Exercise description:
Reproduce word for word the part of the items that opens with the line containing "The image size" and runs through the end of the items, including both ends. Omit the pictures.

Listed entries:
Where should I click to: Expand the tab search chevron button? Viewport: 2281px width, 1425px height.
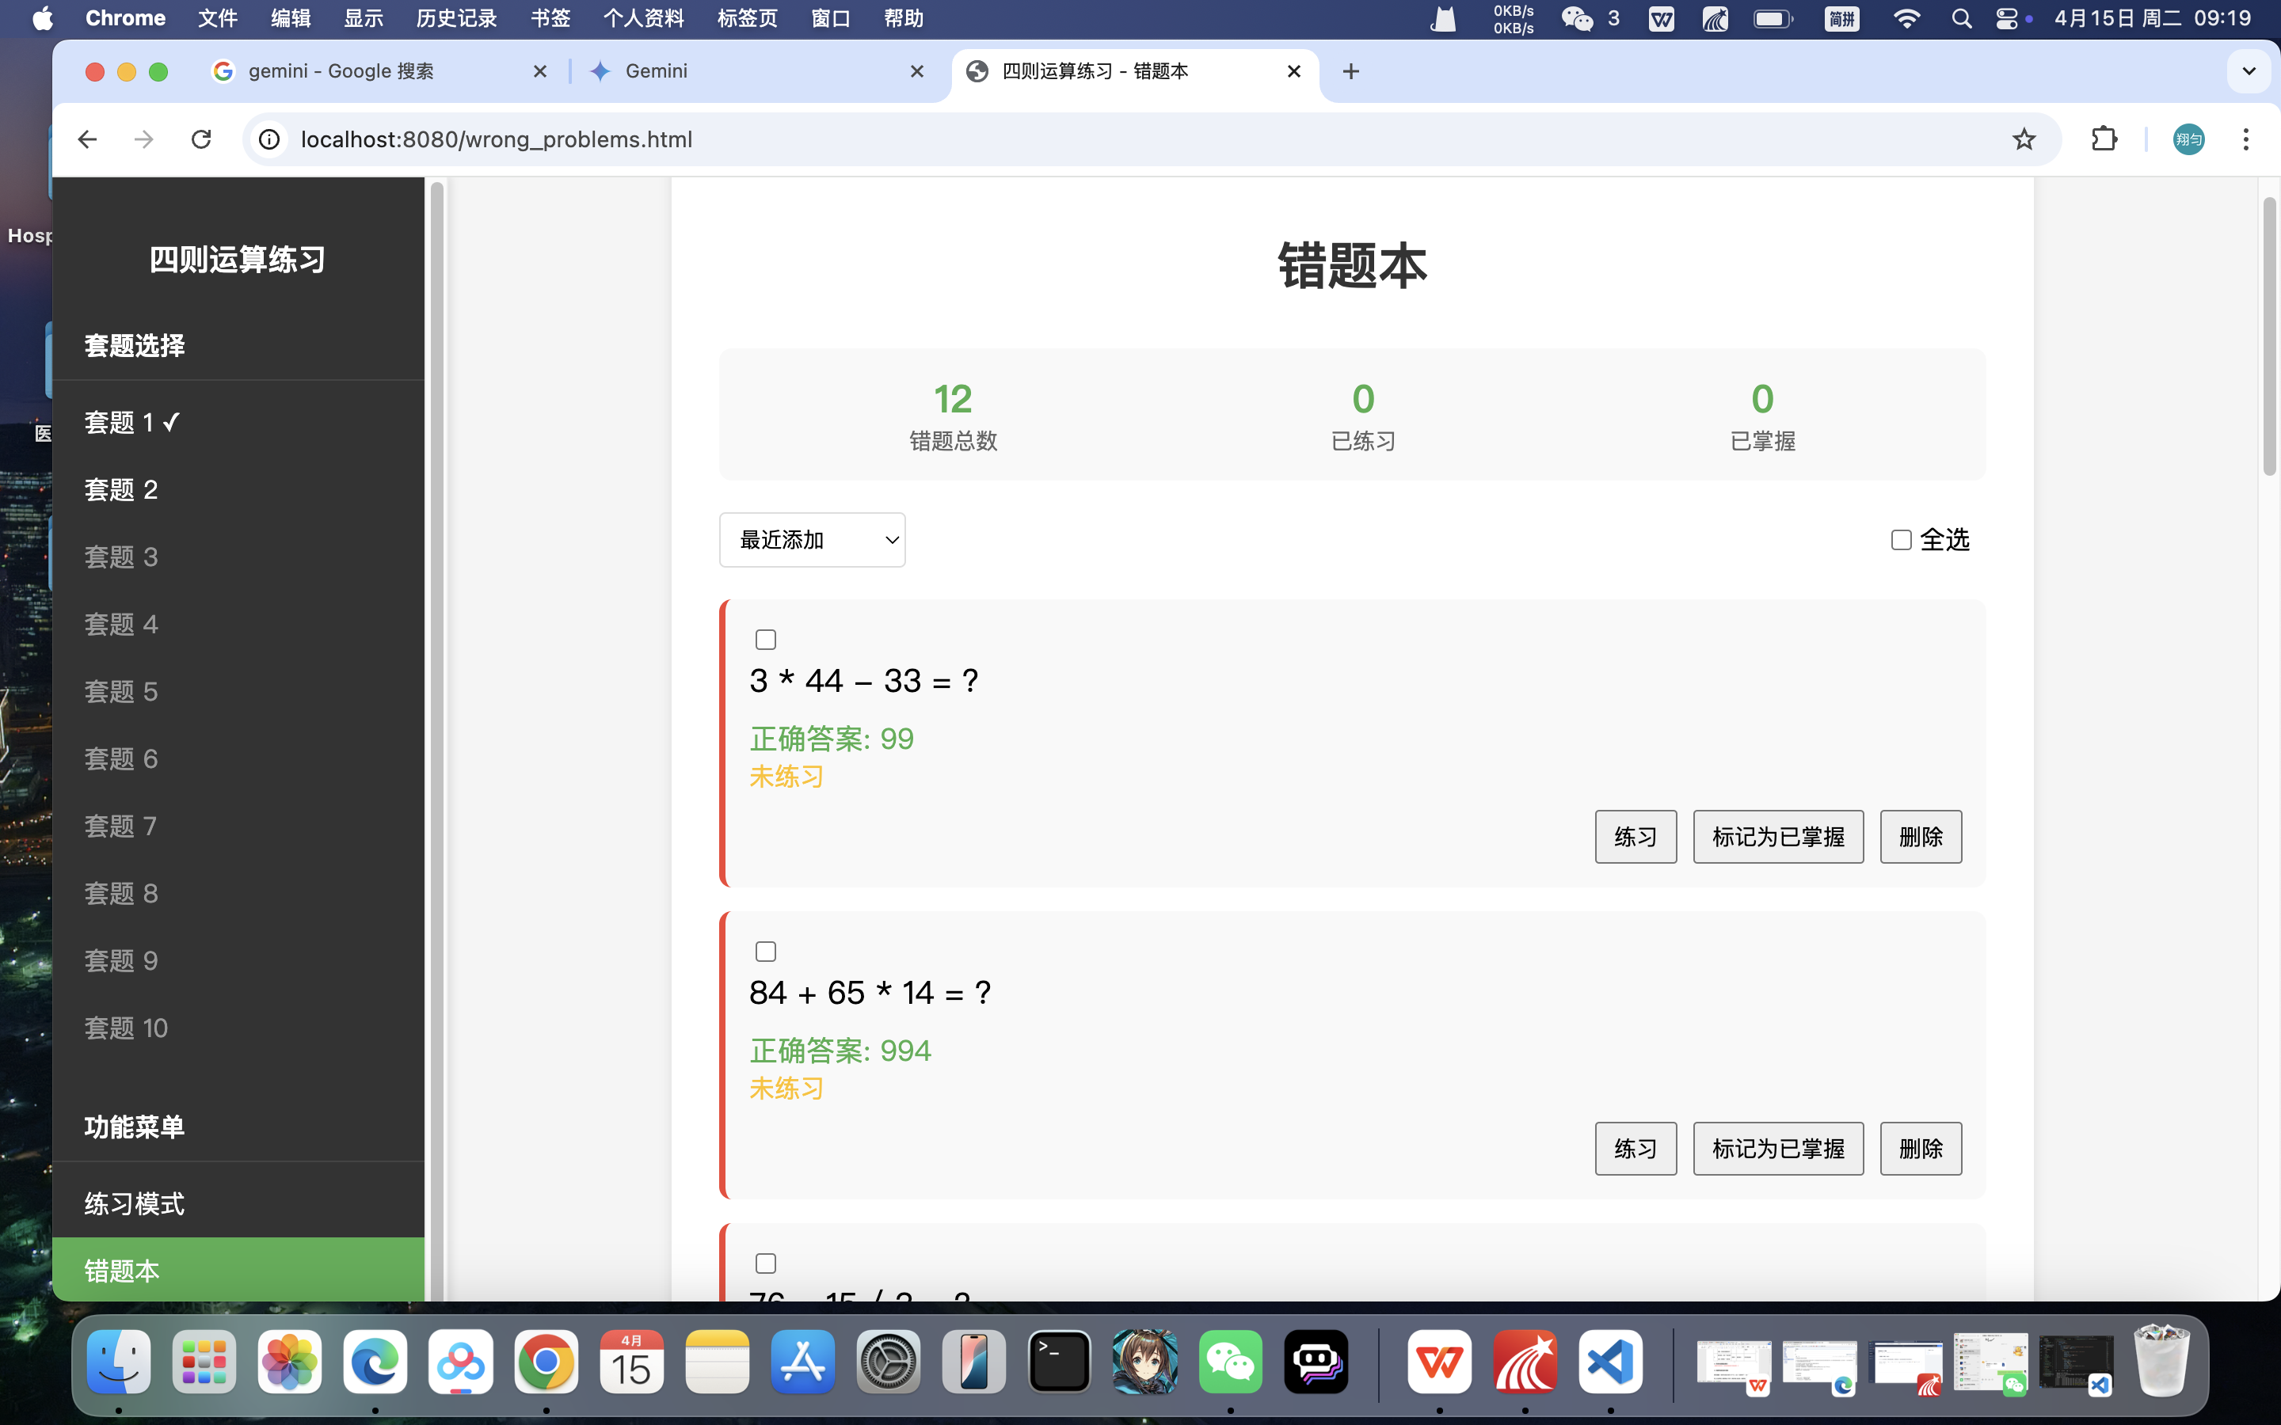[x=2248, y=72]
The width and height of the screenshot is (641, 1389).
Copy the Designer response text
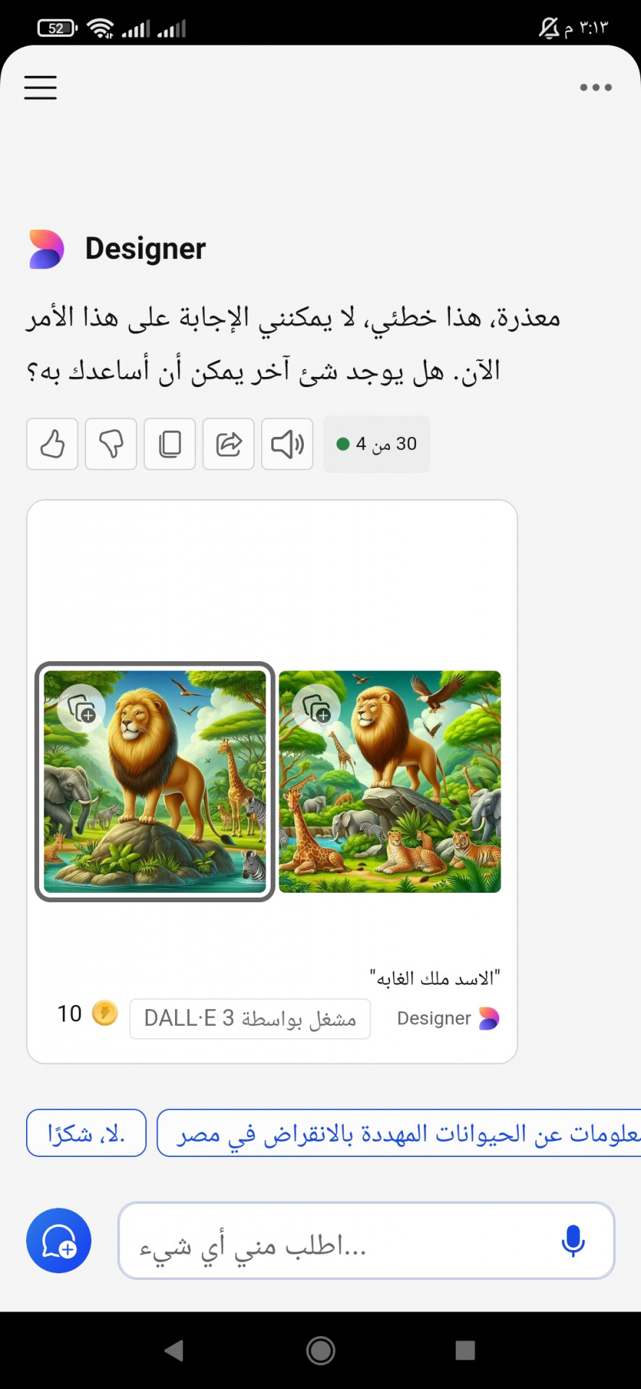pos(169,443)
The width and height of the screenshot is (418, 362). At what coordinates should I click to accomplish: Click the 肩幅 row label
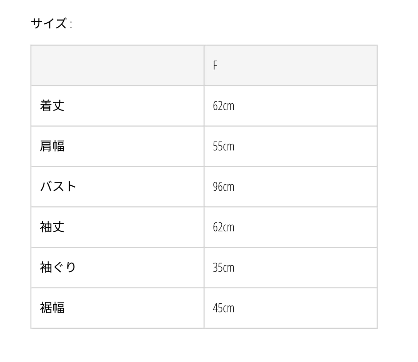(x=52, y=146)
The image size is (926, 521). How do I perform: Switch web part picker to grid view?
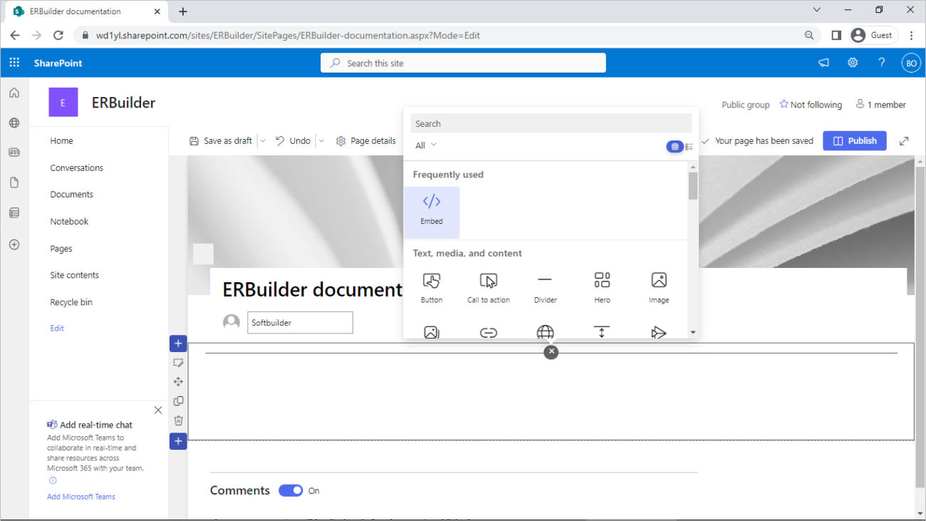675,146
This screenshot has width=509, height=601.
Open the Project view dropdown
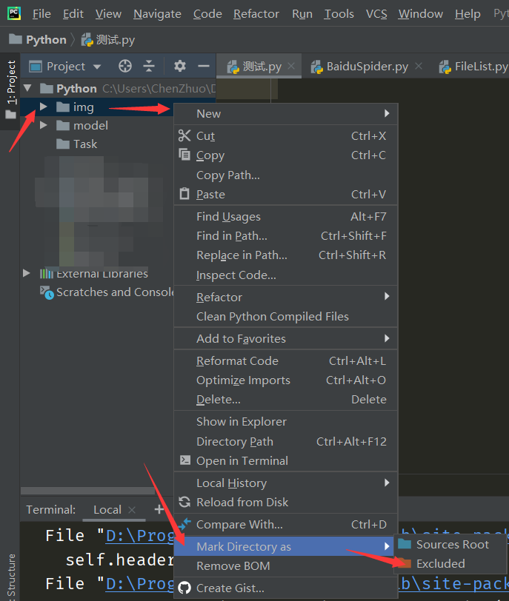96,67

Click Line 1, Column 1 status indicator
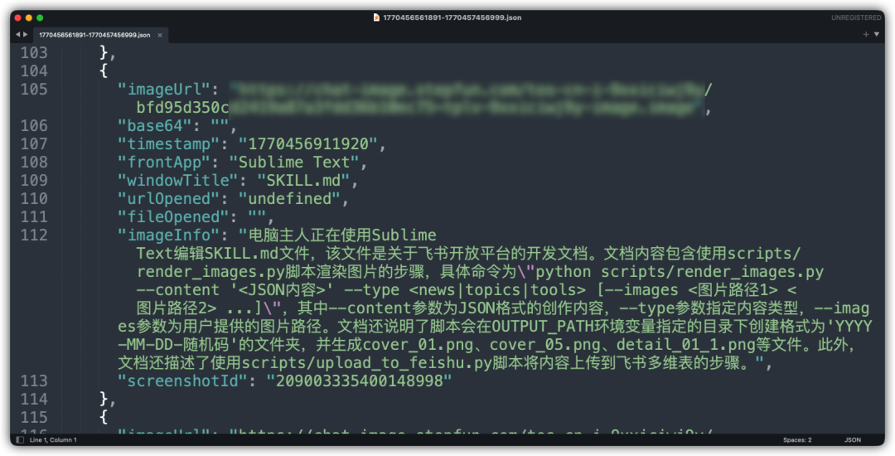(53, 439)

Solution to this task:
The image size is (926, 521). How do I perform: Switch web part picker to grid view?
675,146
This screenshot has width=509, height=601.
Open the Project view dropdown
96,67

Click Line 1, Column 1 status indicator
(53, 439)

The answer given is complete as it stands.